Challenge(s): Getting commercial networks to submit real-time network status of providers. Granularity of acceptance for specific services.


  • Billian's HealthDATA


Desired fields

  • national provider id (NPI-NPPES)
  • national plan id (NPI-HPOES) /currently NOT open/
  • date added to plan
  • date removed from plan
  • (optional) full or partial coverage of provider's services (boolean)
  • (optional) CPT code or ICD-9/10 procedure code(s) covered

Desired frequency:

  • real-time API


  • The information to determine whether a provider accepts a health plan can be derived from the "Machine-readable URL PUF" (aka, MR-PUF). It's available as part of the Health Insurance Marketplace PUF page and includes issuer-level URL locations for "machine-readable plan network provider and formulary information"

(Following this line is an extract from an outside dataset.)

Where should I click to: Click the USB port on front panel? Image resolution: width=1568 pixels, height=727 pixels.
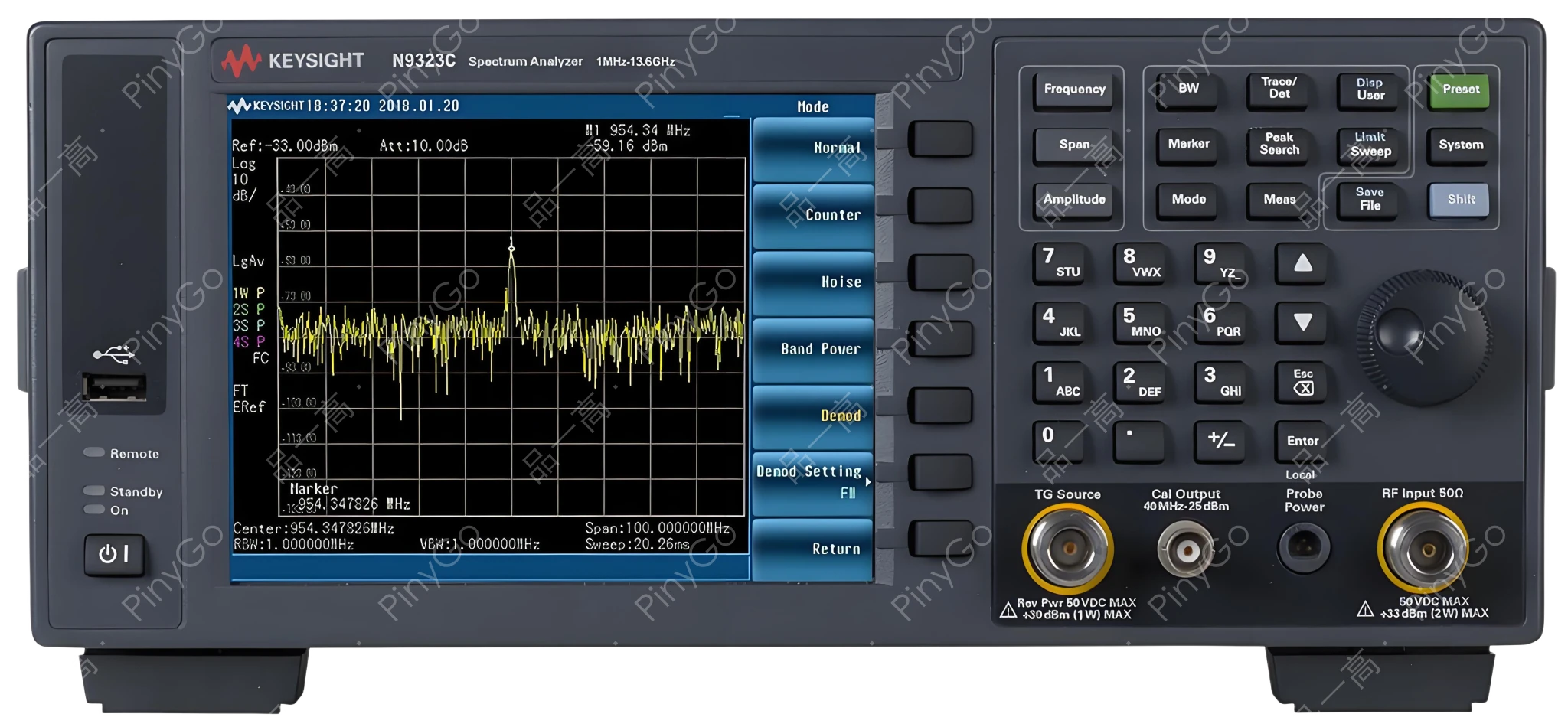(x=114, y=387)
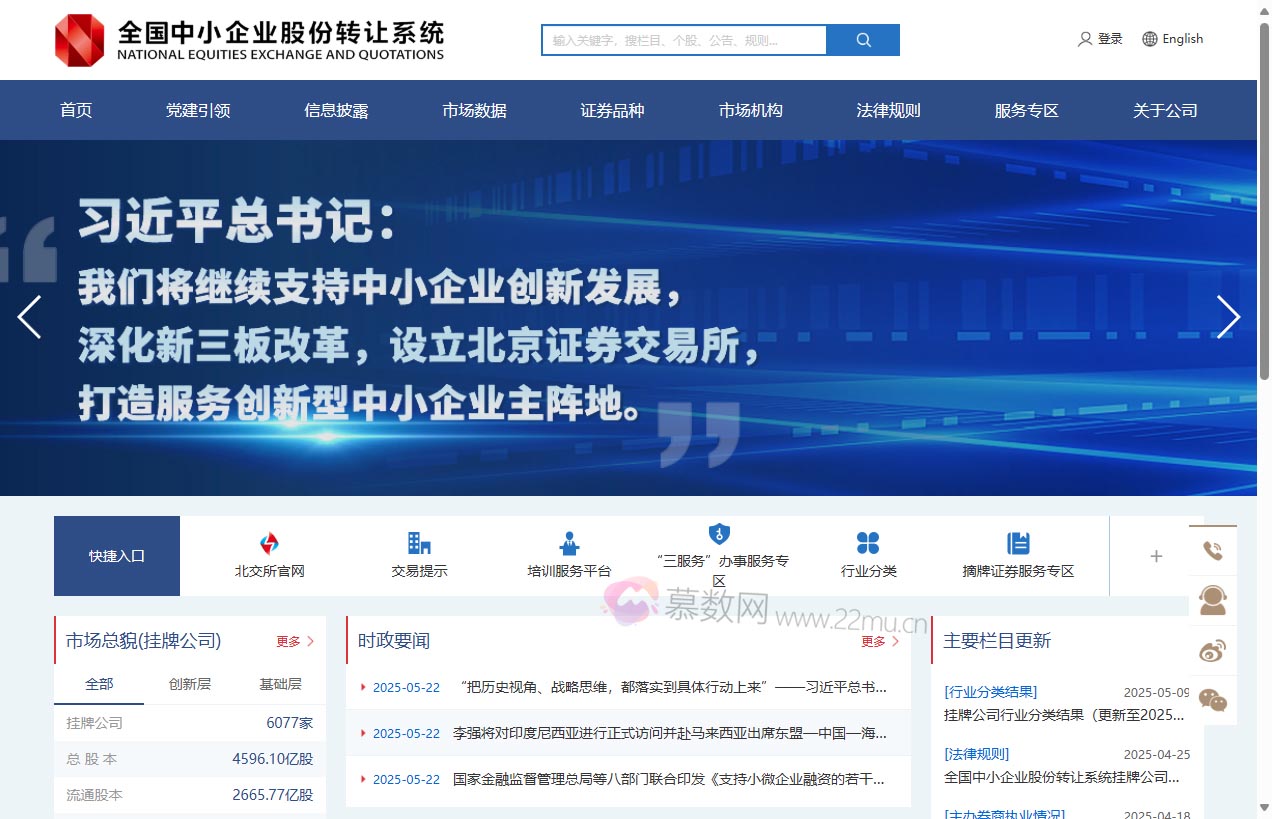
Task: Select the 全部 tab in market overview
Action: (x=100, y=684)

  • MR-PUF file download direct link:
    • Note that Open Enrollment 2016 is the first time this file is available
    • URLs provided in the PUF are typically index JSON pages that point to the URLs for the required schemas:
      1. plans.json: Contains a list of health plans and their corresponding network of providers and formularies. Subtypes: Network, Formulary, Cost Sharing, Benefits
      2. providers.json: Contains a list of providers, both individual and facilities, and the plans that cover their services. Subtypes: Plans
      3. drugs.json: Contains a list of drugs and the plans that cover them. Subtypes: Plans
    • Some plans have missing data in the URL field, indicated by "NOT SUBMITTED"
    • Disclaimer for MR-PUF:

  • Limitations
    • Timeframe information: There is no specific timing information for when a provider started or stopped accepting a plan in the MR-PUF. It's possible that this information could be interpolated over time using the "last updated" field or tracking over time when a provider is no longer listed.
    • Accuracy & completeness: The data contained throughout these files is self-reported by the issuers. Therefore, quality and completeness cannot be assured. Since 2016 is the first year this is implemented, some issuers have had difficulty delivering the requested data.
    • Inadequate schema: Some issuers and industry experts have stated that the level of detail possible with the specified schema is not sufficient to accurately represent the complexity with which networks are currently designed. As a result, the data may not adequately and reliably help consumers pick plans based on providers available.
    • Not for consumers: A consumer facing look up tool has not yet been provided by CMS, as of the start of Open Enrollment 2016. For consumers, the JSON files are difficult to read and the fragmented storage of the data makes comparisons between issuers difficult. It is expected that third parties will load this data and provide consumer with helpful applications. It's possible that in the future CMS would provide their own lookup tool as well.